Item 1.01. Entry into a Material Definitive Agreement.

The disclosure set forth under Item 8.01 below is incorporated by reference in response to this Item 1.01.

 

Item 7.01. Regulation FD Disclosure.

Furnished herewith as Exhibit 99.1 is a press release by the Guarantor dated August 5, 2009 announcing the offering of the Notes.

 

Item 8.01. Other Items.

On August 5, 2009, AGL Capital Corporation (the “Company”), a wholly-owned subsidiary of AGL Resources Inc., commenced an offering of its 5.25% Senior Notes due 2019 in the aggregate principal amount of $300,000,000 (the “Notes”) and the related guarantee (the “Guarantee”) thereof by AGL Resources Inc., as guarantor (the “Guarantor”).

The Notes were offered and sold in an underwritten public offering pursuant to the Company’s and the Guarantor’s Registration Statement on Form S-3 (Registration Nos. 333-145606 and 333-145606-02) under the Securities Act of 1933, as amended, filed with the Securities and Exchange Commission on August 21, 2007 (the “Registration Statement”). The Company intends to use the net proceeds from the offering for general corporate purposes, including to repay a portion of its existing short-term indebtedness.

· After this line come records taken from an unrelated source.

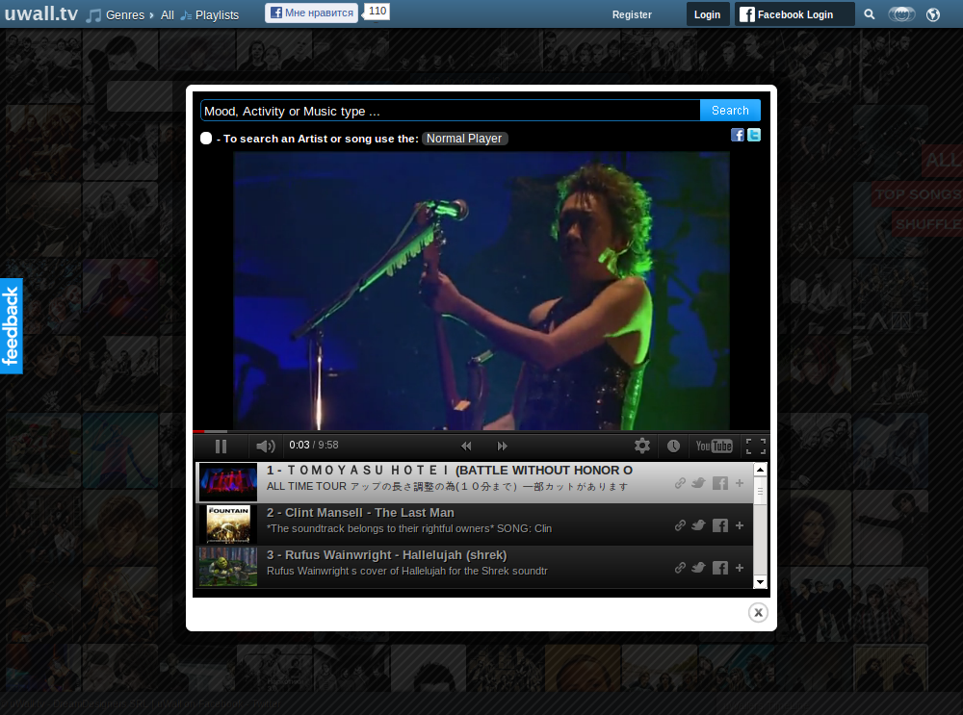Share Clint Mansell track on Twitter
Image resolution: width=963 pixels, height=715 pixels.
698,525
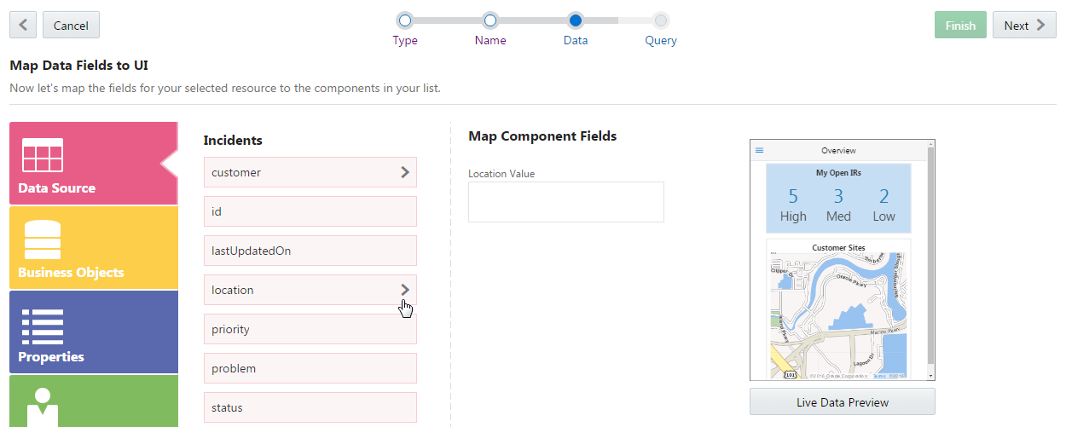Screen dimensions: 1066x427
Task: Click the Next button
Action: click(x=1024, y=25)
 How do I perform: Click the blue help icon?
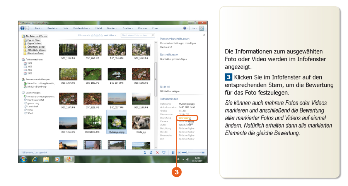pos(185,28)
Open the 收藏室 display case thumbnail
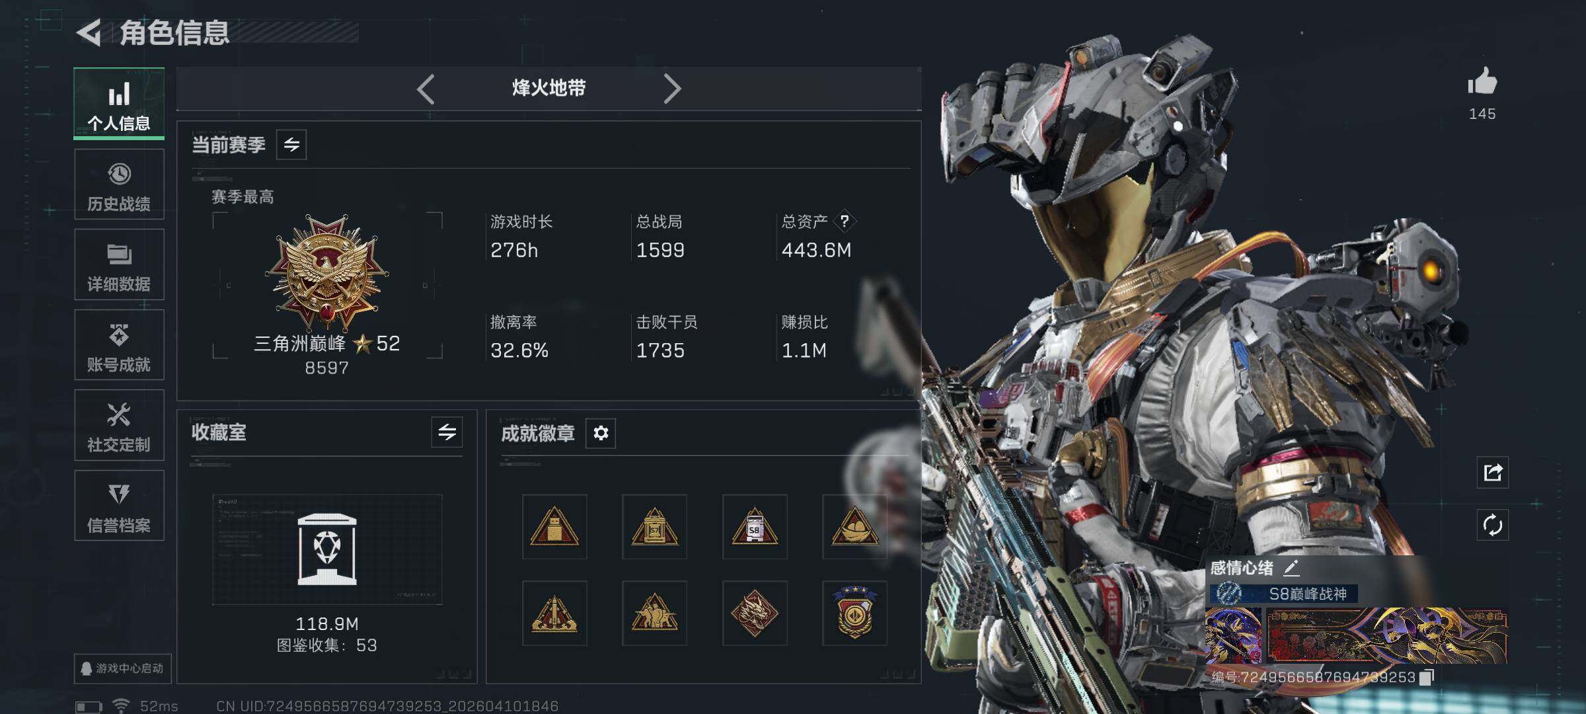 [x=327, y=549]
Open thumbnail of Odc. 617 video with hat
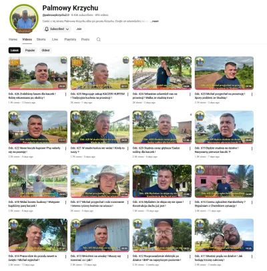 pos(100,181)
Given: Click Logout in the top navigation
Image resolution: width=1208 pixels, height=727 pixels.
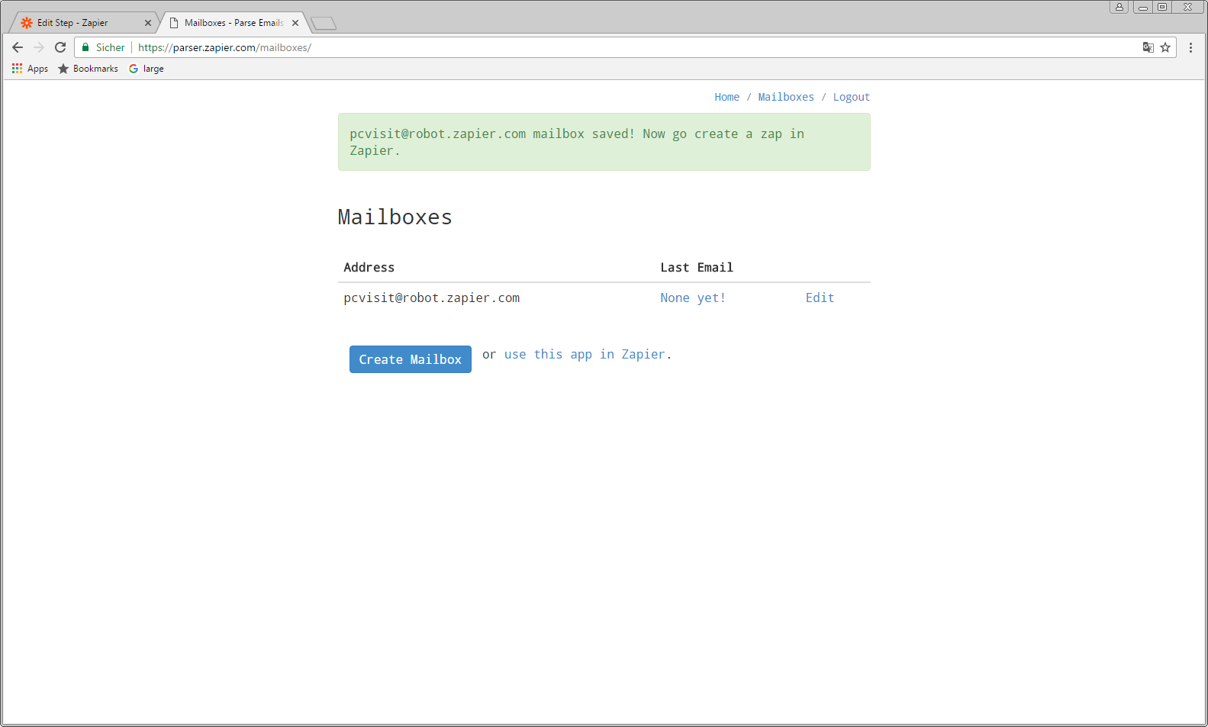Looking at the screenshot, I should 851,97.
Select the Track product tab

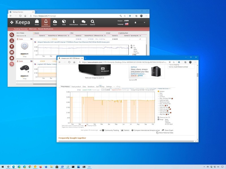pyautogui.click(x=76, y=86)
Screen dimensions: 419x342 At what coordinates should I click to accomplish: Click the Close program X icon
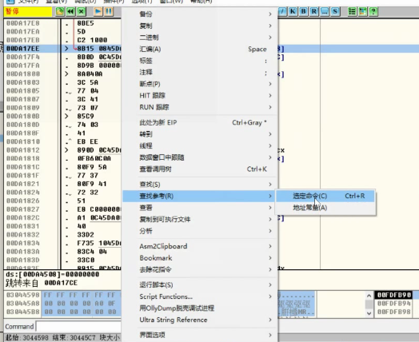82,11
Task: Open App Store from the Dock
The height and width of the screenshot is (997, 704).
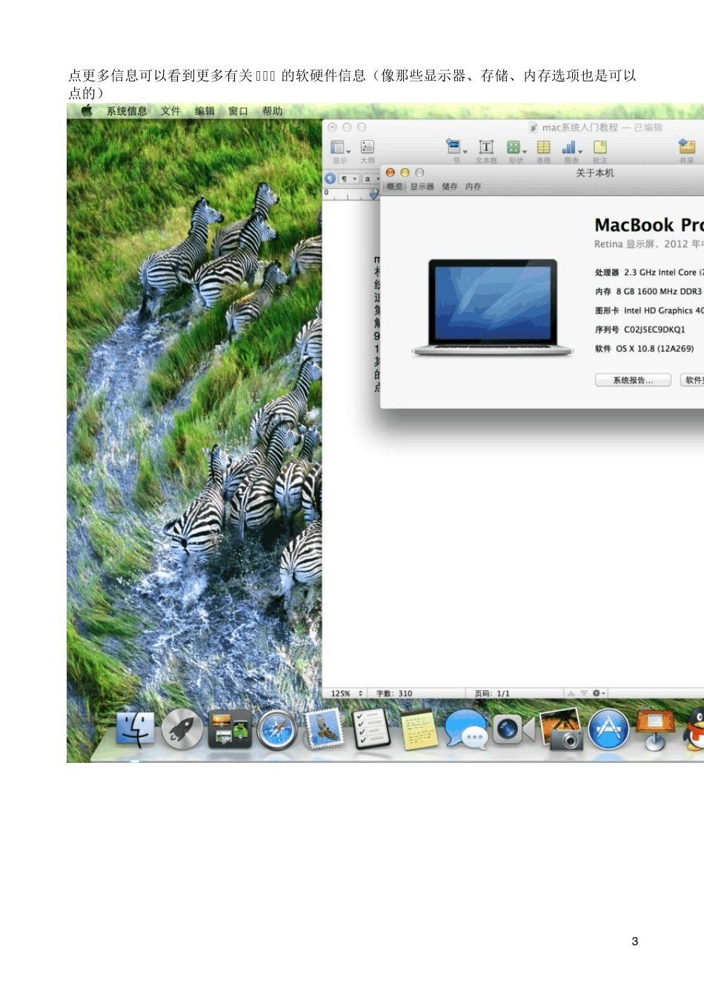Action: click(608, 730)
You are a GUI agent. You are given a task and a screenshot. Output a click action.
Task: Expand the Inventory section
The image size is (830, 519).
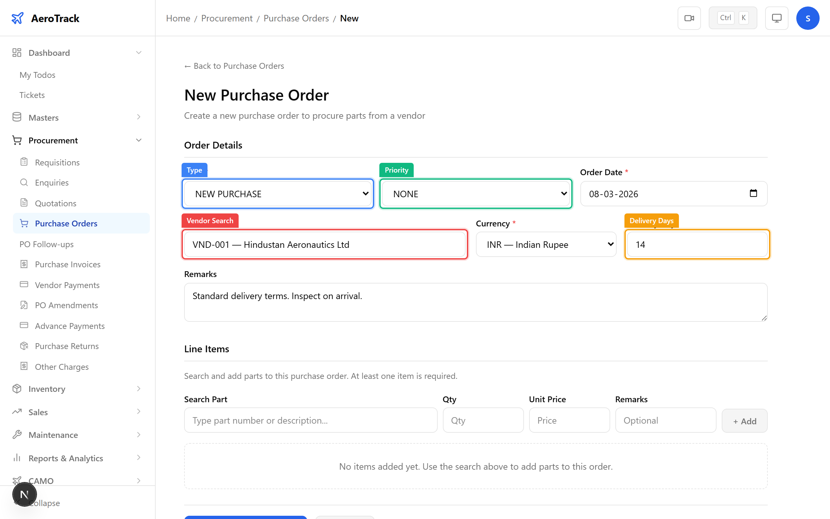(x=139, y=389)
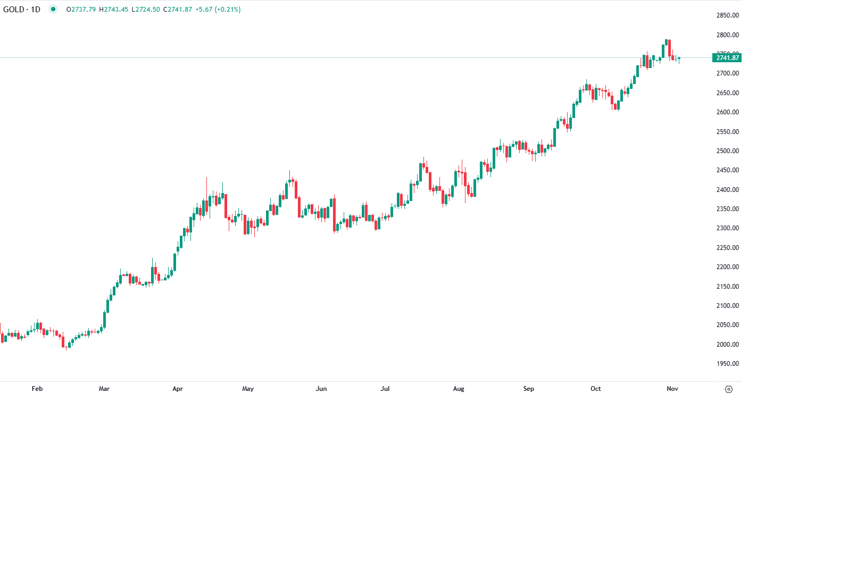This screenshot has height=585, width=857.
Task: Click the open price value O2737.79
Action: tap(81, 10)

The Underwriting Agreement, dated August 5, 2009, by and among the Company, as issuer, the Guarantor, as guarantor, and Wells Fargo Securities, LLC, for itself and on behalf of several underwriters listed on Schedule A thereto, relating to the underwritten public offering of the Notes, is filed as Exhibit 1.1 to this Form 8-K and is incorporated by reference into the Registration Statement.

The Note and related Guarantee are filed as Exhibits 4.1 and 4.2 to this Form 8-K, respectively, and are incorporated by reference into the Registration Statement.

Legal opinions of Kilpatrick Stockton LLP and Woodburn and Wedge with respect to the validity of the Notes and the Guarantee are filed as Exhibits 5.1 and 5.2 to this Form 8-K, respectively, and are incorporated by reference into the Registration Statement.

 

Item 9.01. Financial Statements and Exhibits.

(d) Exhibits

 

Exhibit No.

 

Description

  1.1

  Underwriting Agreement, dated August 5, 2009, by and among AGL Capital Corporation, as issuer, AGL Resources Inc., as guarantor, and Wells Fargo Securities, LLC, for itself and on behalf of the several underwriters listed on Schedule A thereto.


  4.1

  AGL Capital Corporation 5.25% Senior Secured Notes due 2019.

  4.2

  AGL Resources Inc. Guarantee dated August 10, 2009.

  5.1

  Opinion of Kilpatrick Stockton LLP.

  5.2

  Opinion of Woodburn and Wedge, special Nevada counsel.

24.1

  Consent of Kilpatrick Stockton LLP (included in Exhibit 5.1).

24.2

  Consent of Woodburn and Wedge (included in Exhibit 5.2).

99.1

  Press Release of the Guarantor dated August 5, 2009.


SIGNATURE

Pursuant to the requirements of the Securities Exchange Act of 1934, the registrant has duly caused this report to be signed on its behalf by the undersigned hereunto duly authorized.

 

  AGL RESOURCES INC.
  (Registrant)
Date: August 10, 2009  

/s/ Andrew W. Evans

 

Andrew W. Evans

Executive Vice President, Chief Financial Officer and Treasurer


Exhibit Index

 

Exhibit No.

 

Description

  1.1

  Underwriting Agreement, dated August 5, 2009, by and among AGL Capital Corporation, as issuer, AGL Resources Inc., as guarantor, and Wells Fargo Securities, LLC, for itself and on behalf of the several underwriters listed on Schedule A thereto.

  4.1

  AGL Capital Corporation 5.25% Senior Secured Notes due 2019.

  4.2

  AGL Resources Inc. Guarantee dated August 10, 2009.

  5.1

  Opinion of Kilpatrick Stockton LLP.

  5.2

  Opinion of Woodburn and Wedge, special Nevada counsel.

24.1

  Consent of Kilpatrick Stockton LLP (included in Exhibit 5.1).

24.2

  Consent of Woodburn and Wedge (included in Exhibit 5.2).

99.1

  Press Release of the Guarantor dated August 5, 2009.